WHA district faces threats
- Devlyn Brooks

- Oct 10, 2023
- 3 min read
Superintendent McClarty says schools have implemented precautions
I first started at the Bemidji (Minn.) Pioneer as an intern in the summer of 1996. That would begin six years as a news reporter, sports reporter and copy editor for a small, six-day-per-week daily newspaper in northern Minnesota. I wrote a large range of stories from multiple beats, to features to sports, my favorite being the coverage of the Red Lake Reservation High School basketball team named the Warriors. Here is a collection of my stories from my time at the Pioneer.

May 29, 1999
By Devlyn Brooks
Walker and Akeley school buildings implemented strict security measures Thursday and Friday due to two threatening messages written on a school bathroom wall earlier this week.
Walker-Hackensack-Akeley Superintendent Boyd McClarty said Friday that one threatening message had been written on a boys' bathroom stall in the district's junior high on Tuesday sometime just before the close of school or afterward.
It was removed Tuesday night, and a second threat replaced it on Wednesday.
The first message read: "Everyone iz going 2 die 6-3-99 just like Colorado.

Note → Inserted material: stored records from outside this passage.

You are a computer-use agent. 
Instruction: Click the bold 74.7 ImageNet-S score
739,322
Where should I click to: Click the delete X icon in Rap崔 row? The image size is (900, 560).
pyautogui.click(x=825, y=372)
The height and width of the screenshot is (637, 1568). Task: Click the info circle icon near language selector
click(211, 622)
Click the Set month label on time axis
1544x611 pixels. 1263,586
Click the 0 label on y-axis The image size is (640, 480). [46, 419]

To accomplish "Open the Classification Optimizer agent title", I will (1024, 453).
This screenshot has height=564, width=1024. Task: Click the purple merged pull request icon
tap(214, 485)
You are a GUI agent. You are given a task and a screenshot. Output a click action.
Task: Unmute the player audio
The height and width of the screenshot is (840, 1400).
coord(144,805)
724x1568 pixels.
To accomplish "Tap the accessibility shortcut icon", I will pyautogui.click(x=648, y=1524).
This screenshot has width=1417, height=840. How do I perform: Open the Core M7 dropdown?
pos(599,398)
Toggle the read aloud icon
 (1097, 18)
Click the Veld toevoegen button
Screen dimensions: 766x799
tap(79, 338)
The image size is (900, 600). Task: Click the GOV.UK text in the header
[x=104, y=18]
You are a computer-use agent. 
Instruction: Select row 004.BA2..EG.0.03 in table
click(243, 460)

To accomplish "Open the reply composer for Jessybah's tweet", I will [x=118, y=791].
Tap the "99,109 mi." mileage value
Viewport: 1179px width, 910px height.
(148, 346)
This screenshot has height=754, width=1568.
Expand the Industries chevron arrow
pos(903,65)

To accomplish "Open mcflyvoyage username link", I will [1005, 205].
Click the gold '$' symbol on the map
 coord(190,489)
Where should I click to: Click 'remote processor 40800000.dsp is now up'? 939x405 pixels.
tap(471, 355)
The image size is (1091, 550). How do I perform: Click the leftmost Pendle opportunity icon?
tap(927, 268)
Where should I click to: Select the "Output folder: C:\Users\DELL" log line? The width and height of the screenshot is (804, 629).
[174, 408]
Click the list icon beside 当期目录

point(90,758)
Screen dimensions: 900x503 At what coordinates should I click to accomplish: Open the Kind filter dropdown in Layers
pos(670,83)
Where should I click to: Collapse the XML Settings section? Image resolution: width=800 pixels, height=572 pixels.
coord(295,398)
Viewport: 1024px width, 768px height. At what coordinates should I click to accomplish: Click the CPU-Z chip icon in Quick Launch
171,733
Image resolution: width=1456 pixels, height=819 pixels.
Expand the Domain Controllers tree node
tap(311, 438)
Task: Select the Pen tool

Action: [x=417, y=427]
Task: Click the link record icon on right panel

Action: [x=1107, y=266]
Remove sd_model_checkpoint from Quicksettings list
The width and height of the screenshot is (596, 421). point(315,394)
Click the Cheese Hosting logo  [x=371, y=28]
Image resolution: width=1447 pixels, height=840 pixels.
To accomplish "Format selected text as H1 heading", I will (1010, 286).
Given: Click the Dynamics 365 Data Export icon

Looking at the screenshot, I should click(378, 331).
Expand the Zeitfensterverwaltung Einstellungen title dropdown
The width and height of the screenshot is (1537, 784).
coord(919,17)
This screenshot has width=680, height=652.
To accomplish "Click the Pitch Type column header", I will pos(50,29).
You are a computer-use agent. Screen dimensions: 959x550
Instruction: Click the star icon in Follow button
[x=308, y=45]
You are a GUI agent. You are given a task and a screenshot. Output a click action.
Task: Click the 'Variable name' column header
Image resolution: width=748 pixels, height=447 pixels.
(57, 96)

Thiz iz a warning. KKK." The second read: "You were warned."
McClarty said the school district started preparing to take precautionary steps immediately after the first incident was detected, and he added the second message, in fact, may have been written Wednesday at the same time school staff were meeting about the first incident.
The district sent letters detailing the security measures to be taken home with children Thursday. He added those measures will be executed through the close of all classes next Friday.
Steps taken by the district included:
Staffing the W-H-A middle school in Akeley and the elementary/high school facility in Walker each with a police officer.
Having staff and community volunteers monitor hallways and school entrances during period breaks and during class.
Allowing entry to facilities through only one entrance, while keeping others locked.
Forbidding middle and high school students from bringing coats, backpacks, purses and duffel bags into school.
Allowing kindergarten through third-grade students to bring backpacks if they were immediately turned over to a teacher for inspection.
Issuing no passes for students to the school administrative offices, nurses' offices, libraries or bathrooms during class time.
Allowing students to take tests in other classrooms only with written permission and teacher confirmation.
Allowing students use of only the cafeteria, cafeteria commons area and gymnasium during noon hour.
Performing two locker searches to make sure there were no weapons in the school.
Implementing security measures on the district's school buses.
Announcing any act of violence will result in out-of-school suspension for the individuals involved.
"Some people may say later that this was only just graffiti," the superintendent said. "But the reality is that those things do happen, can happen and will happen. And we cannot be anything but dead serious about this."
McClarty said parents were given the option of holding their kids out of school with excused absences Thursday and Friday. He added that students missing tests because of the absences would be given an opportunity to make them up.
The W-H-A School District and community residents are offering a combined $3,000 reward for information bringing a positive conclusion to the incidents, McClarty said.
"The community is taking this very seriously, as well as we are," he said. "Obviously, we'd like to catch the person or people who are responsible for this."
On Friday, normal activities took place in the district with the seniors enjoying a school graduation rehearsal in the morning. They were finished by noon and released.
Classes for the other students continued Friday, with fourth- through 11th-graders finishing school Thursday and elementary students finishing Friday.
"With graduation and other activities, it's created the situation where we had to prepare for a prolonged period," he said. "We are faced with huge security problems."
The Walker Police Department is handling the investigation.